10:18-20, et celles des fils de Joktan (Gen. 10:29-32) sont ici entièrement
passées sous silence (cf. v. 16, 23).
Au v. 32, les fils de Ketura,
concubine d’Abraham, sont énumérés comme on les trouve en Gen. 25:1-4. Ils font
suite, dans notre chapitre, à la postérité d’Ismaël (v. 28-31) afin de marquer
qu’eux aussi font partie de la descendance selon la chair. La généalogie
d’Ismaël lui-même est donnée selon Gen. 25:12-15. Quant à Ésaü (v. 35-42), ses
fils sont mentionnés en abrégé, sans les noms de leurs mères et les nombreux
détails qui nous sont donnés en Gen. 26:1-19.
Les rois d’Édom sont énumérés
ensuite (43-54, cf. Gen. 36:31-43). La violence caractérise toute cette race;
car pas un de ces rois n’a son fils pour successeur.
Nous croyons devoir mentionner ces
détails comme caractérisant le but de l’Esprit de Dieu dans ce livre. Ils ne
sont point comme le prétendent les rationalistes, une compilation très inexacte
ou volontairement altérée d’autres documents, mais un choix,
parmi des documents antérieurs, de ce qui est approprié au but que Dieu se
propose.
Au reste, si ce premier chapitre
contient, comme nous l’avons vu, l’omission volontaire de certains détails, il
s’accorde complètement avec les listes généalogiques de la Genèse.

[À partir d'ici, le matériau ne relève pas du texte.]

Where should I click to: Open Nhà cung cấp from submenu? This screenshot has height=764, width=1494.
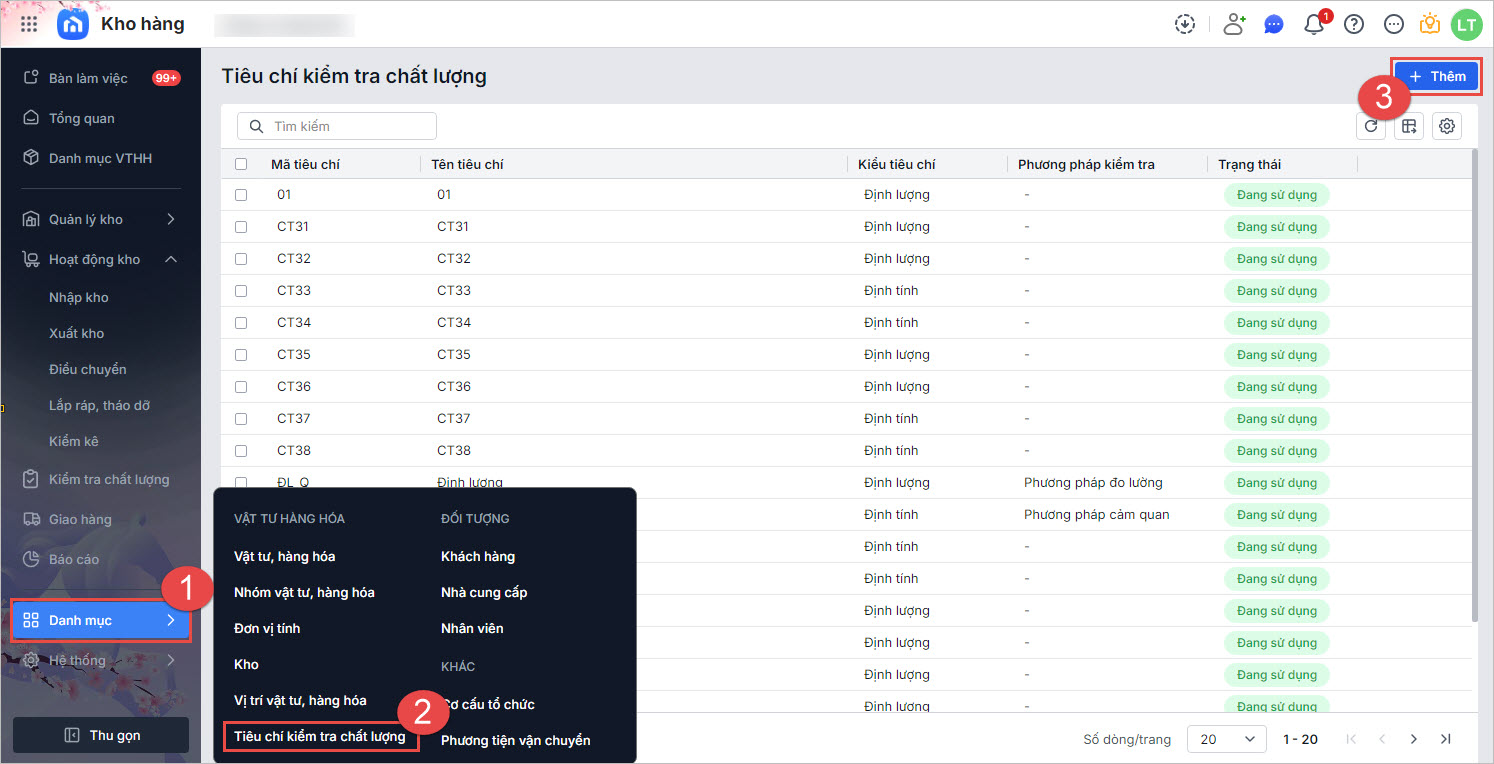point(484,592)
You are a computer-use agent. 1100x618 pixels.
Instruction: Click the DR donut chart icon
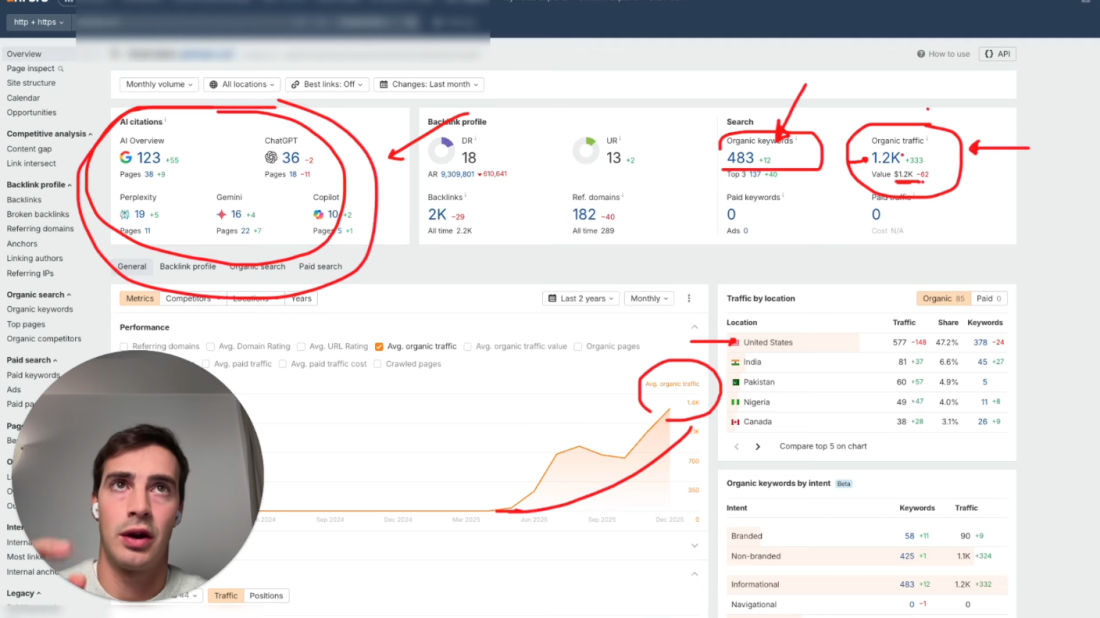coord(441,151)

Nous répétons
qu’on n’y trouve pas de lacunes. Ces dernières ne commencent qu’à partir des
généalogies des douze tribus.
Une fois la descendance selon la
nature énumérée, la question est considérée comme définitivement close 1.
Dieu n’y revient pas, ne peut faire aucun usage de «l’homme animal», abandonné
désormais à lui-même, sans lien, sans rapport avec Dieu, pour faire place à une
descendance selon l’élection de grâce et selon les conseils éternels de Dieu.
1
Cependant nous rencontrerons plus tard le même principe à propos de la royauté,
de la descendance de Saül et de la sacrificature.